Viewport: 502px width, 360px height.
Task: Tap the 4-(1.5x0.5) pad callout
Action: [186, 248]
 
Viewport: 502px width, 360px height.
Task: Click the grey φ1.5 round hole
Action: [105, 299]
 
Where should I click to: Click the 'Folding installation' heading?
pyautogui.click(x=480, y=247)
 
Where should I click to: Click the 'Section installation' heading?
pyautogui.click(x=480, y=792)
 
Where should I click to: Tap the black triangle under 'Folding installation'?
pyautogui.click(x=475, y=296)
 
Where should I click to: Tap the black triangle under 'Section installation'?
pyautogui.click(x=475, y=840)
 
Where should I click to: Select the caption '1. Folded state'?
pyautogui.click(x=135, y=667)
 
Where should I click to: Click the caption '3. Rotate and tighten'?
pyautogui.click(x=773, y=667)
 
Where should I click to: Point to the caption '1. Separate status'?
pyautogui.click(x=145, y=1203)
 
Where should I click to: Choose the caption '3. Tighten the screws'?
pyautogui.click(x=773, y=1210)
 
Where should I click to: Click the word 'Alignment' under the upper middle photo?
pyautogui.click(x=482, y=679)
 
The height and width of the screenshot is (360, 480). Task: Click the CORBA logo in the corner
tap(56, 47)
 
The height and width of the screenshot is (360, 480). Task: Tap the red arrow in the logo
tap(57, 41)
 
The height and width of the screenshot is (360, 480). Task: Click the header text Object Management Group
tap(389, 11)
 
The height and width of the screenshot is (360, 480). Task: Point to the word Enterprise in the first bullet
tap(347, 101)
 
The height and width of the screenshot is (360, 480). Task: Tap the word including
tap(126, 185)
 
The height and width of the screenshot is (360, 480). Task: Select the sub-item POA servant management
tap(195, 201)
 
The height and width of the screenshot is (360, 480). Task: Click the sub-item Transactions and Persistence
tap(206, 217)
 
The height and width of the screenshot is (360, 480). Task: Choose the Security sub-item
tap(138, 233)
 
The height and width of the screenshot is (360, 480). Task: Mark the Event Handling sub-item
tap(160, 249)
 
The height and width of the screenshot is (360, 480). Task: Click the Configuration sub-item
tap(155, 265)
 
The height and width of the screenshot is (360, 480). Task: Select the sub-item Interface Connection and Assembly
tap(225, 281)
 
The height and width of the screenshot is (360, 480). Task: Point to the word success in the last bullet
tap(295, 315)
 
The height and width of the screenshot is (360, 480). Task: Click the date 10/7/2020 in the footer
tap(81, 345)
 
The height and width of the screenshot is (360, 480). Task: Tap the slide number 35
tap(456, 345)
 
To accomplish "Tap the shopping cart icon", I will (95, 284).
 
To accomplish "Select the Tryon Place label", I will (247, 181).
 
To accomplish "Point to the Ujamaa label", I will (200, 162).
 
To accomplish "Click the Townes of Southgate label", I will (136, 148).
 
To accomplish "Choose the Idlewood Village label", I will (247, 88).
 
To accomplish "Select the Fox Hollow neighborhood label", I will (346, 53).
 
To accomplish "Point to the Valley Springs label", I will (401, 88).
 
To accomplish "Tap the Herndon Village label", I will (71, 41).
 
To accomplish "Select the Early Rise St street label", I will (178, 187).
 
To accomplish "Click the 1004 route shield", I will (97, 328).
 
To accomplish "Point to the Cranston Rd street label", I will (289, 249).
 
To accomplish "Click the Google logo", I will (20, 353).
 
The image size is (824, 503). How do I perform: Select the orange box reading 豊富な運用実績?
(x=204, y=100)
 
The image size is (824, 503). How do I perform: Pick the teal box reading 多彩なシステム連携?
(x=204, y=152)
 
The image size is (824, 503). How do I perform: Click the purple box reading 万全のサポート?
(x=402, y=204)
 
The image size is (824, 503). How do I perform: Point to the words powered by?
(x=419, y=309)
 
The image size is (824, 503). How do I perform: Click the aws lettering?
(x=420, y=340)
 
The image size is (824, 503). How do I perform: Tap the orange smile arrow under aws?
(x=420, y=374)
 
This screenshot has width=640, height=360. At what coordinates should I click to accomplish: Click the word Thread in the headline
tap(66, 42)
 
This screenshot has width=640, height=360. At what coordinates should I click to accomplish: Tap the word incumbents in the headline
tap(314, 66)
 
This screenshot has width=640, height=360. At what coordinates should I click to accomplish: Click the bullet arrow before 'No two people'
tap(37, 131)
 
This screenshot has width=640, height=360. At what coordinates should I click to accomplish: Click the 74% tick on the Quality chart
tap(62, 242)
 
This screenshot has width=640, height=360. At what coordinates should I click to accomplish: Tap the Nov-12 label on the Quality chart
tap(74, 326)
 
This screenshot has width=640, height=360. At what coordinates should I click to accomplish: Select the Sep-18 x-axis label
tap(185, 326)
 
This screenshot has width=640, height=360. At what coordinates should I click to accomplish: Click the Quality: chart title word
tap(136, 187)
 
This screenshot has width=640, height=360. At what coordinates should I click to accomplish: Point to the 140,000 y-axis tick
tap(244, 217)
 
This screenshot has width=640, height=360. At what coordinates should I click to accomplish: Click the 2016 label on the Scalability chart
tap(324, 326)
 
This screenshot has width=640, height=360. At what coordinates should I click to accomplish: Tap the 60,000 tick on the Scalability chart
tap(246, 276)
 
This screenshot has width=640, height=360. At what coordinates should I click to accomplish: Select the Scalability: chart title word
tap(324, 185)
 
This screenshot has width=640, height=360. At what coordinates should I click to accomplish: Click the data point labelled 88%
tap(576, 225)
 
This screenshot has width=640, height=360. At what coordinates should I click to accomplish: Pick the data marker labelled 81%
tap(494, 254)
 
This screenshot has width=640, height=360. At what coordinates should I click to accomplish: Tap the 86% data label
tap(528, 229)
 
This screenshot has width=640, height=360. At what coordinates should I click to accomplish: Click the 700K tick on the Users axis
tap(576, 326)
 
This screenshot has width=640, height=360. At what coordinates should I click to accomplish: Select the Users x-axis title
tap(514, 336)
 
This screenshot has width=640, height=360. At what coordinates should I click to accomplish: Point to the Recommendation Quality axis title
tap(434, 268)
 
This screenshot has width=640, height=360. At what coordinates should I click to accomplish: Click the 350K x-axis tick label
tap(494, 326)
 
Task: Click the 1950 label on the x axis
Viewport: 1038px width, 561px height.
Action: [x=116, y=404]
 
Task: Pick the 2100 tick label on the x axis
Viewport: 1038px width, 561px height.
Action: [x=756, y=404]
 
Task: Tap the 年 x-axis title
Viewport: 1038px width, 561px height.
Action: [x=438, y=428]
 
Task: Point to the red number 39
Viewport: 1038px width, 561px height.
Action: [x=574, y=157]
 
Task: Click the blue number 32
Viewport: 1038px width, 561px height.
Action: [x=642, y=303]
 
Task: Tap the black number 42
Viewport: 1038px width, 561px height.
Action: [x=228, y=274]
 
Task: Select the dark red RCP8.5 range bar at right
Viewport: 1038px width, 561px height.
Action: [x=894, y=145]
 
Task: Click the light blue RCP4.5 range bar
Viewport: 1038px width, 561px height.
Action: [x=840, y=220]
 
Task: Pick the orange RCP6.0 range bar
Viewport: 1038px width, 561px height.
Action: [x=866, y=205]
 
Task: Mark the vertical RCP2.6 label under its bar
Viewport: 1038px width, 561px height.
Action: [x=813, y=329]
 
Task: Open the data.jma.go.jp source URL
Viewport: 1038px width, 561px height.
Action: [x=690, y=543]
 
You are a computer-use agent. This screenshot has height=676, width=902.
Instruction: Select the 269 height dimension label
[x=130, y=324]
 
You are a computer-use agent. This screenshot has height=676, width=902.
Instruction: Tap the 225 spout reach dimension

========

**Request:**
Reproduce the records starting with the line containing "Where should I click to: Click the 'Section" and continuing through the line containing "pyautogui.click(x=475, y=296)", renaming "heading" to "title" and leaving everything else unchanged.

**Solution to the exercise:**
Where should I click to: Click the 'Section installation' title?
pyautogui.click(x=480, y=792)
 
Where should I click to: Tap the black triangle under 'Folding installation'?
pyautogui.click(x=475, y=296)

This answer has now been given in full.